*** Block opens ***
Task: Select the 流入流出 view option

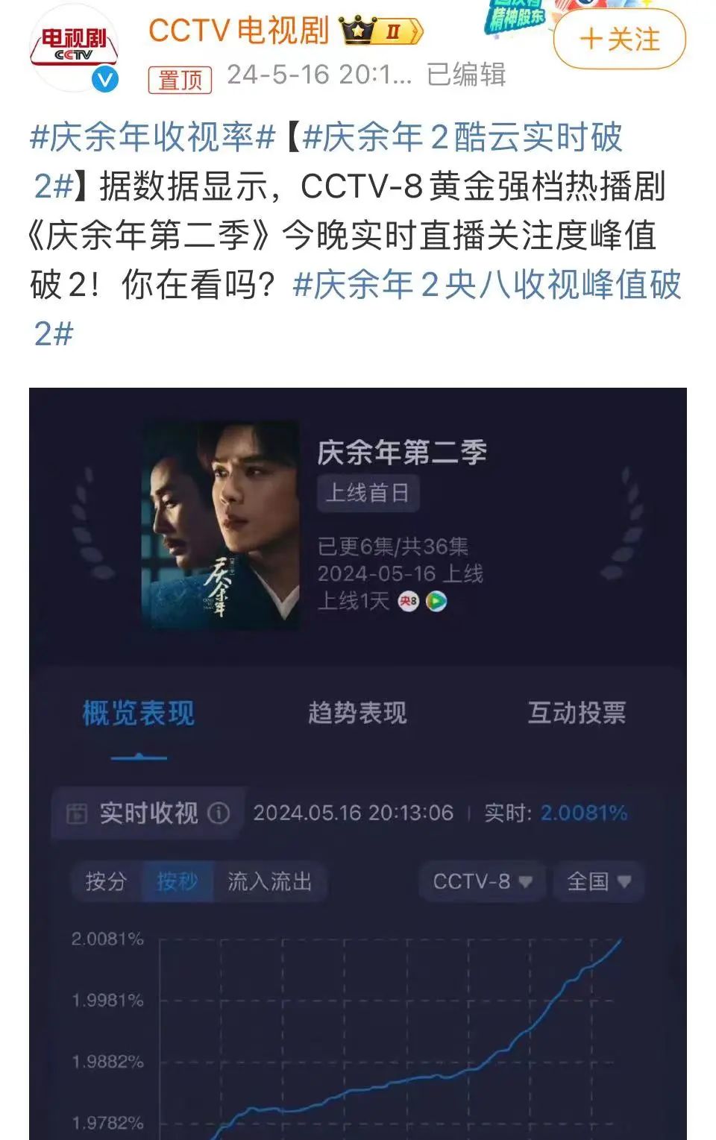Action: (x=269, y=882)
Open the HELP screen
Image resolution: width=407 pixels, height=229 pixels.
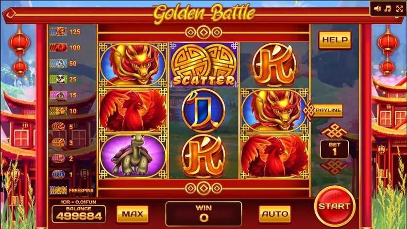click(x=335, y=40)
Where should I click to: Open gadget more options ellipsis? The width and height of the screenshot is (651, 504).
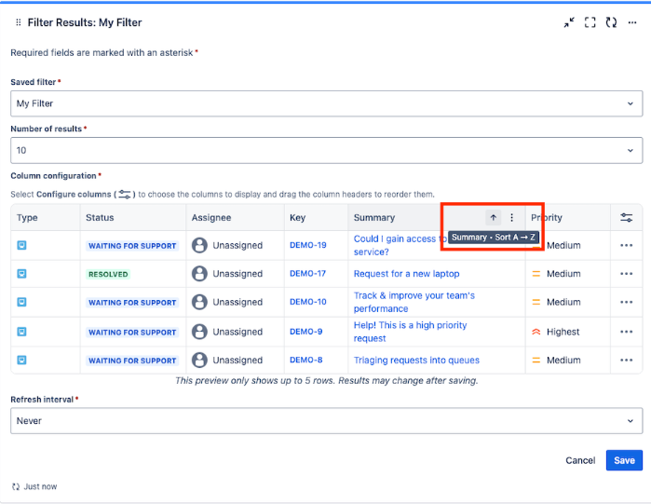click(632, 22)
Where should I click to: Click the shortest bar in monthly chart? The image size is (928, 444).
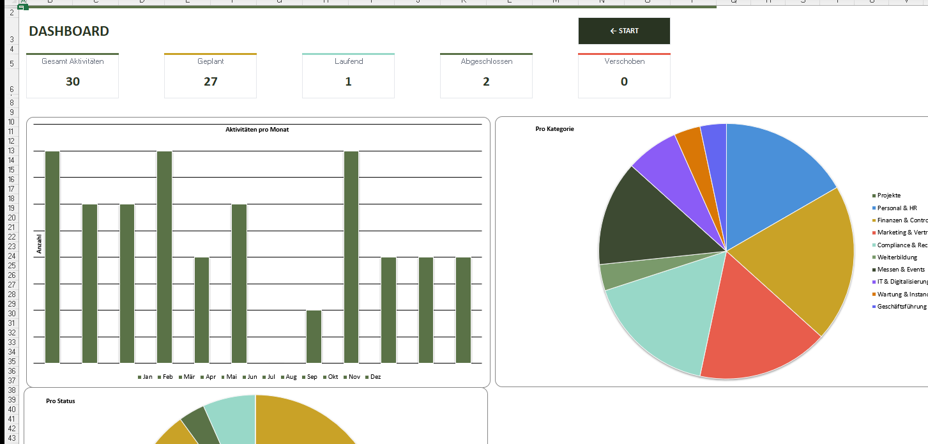coord(314,336)
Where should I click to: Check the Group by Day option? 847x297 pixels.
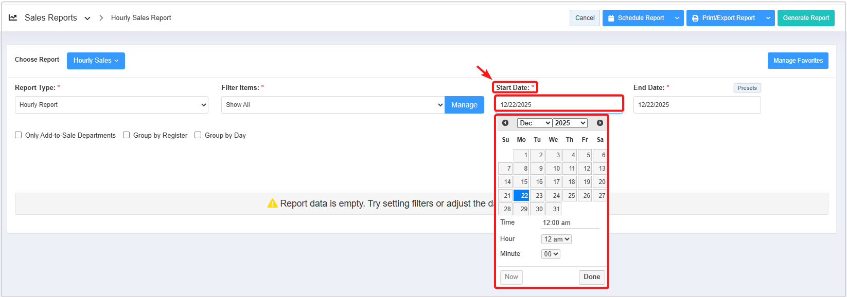[198, 135]
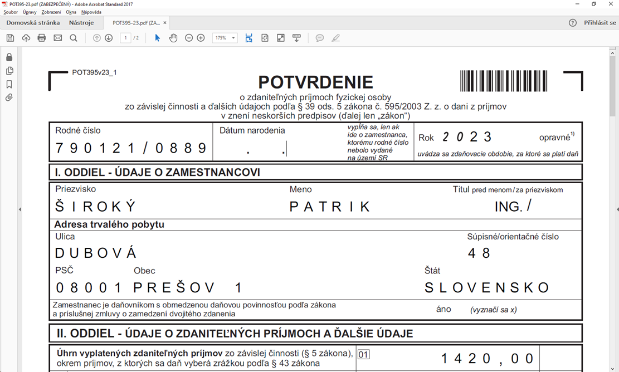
*** Block closes ***
Reproduce the whole listing above character for character; pictures do not belong in it.

Task: Select the 流入流出 view option

Action: (x=269, y=882)
Open the HELP screen
Image resolution: width=407 pixels, height=229 pixels.
click(x=335, y=40)
Where should I click to: Open gadget more options ellipsis? The width and height of the screenshot is (651, 504).
click(632, 22)
Where should I click to: Click the shortest bar in monthly chart? The image size is (928, 444).
coord(314,336)
Where should I click to: Check the Group by Day option? 847x297 pixels.
[198, 135]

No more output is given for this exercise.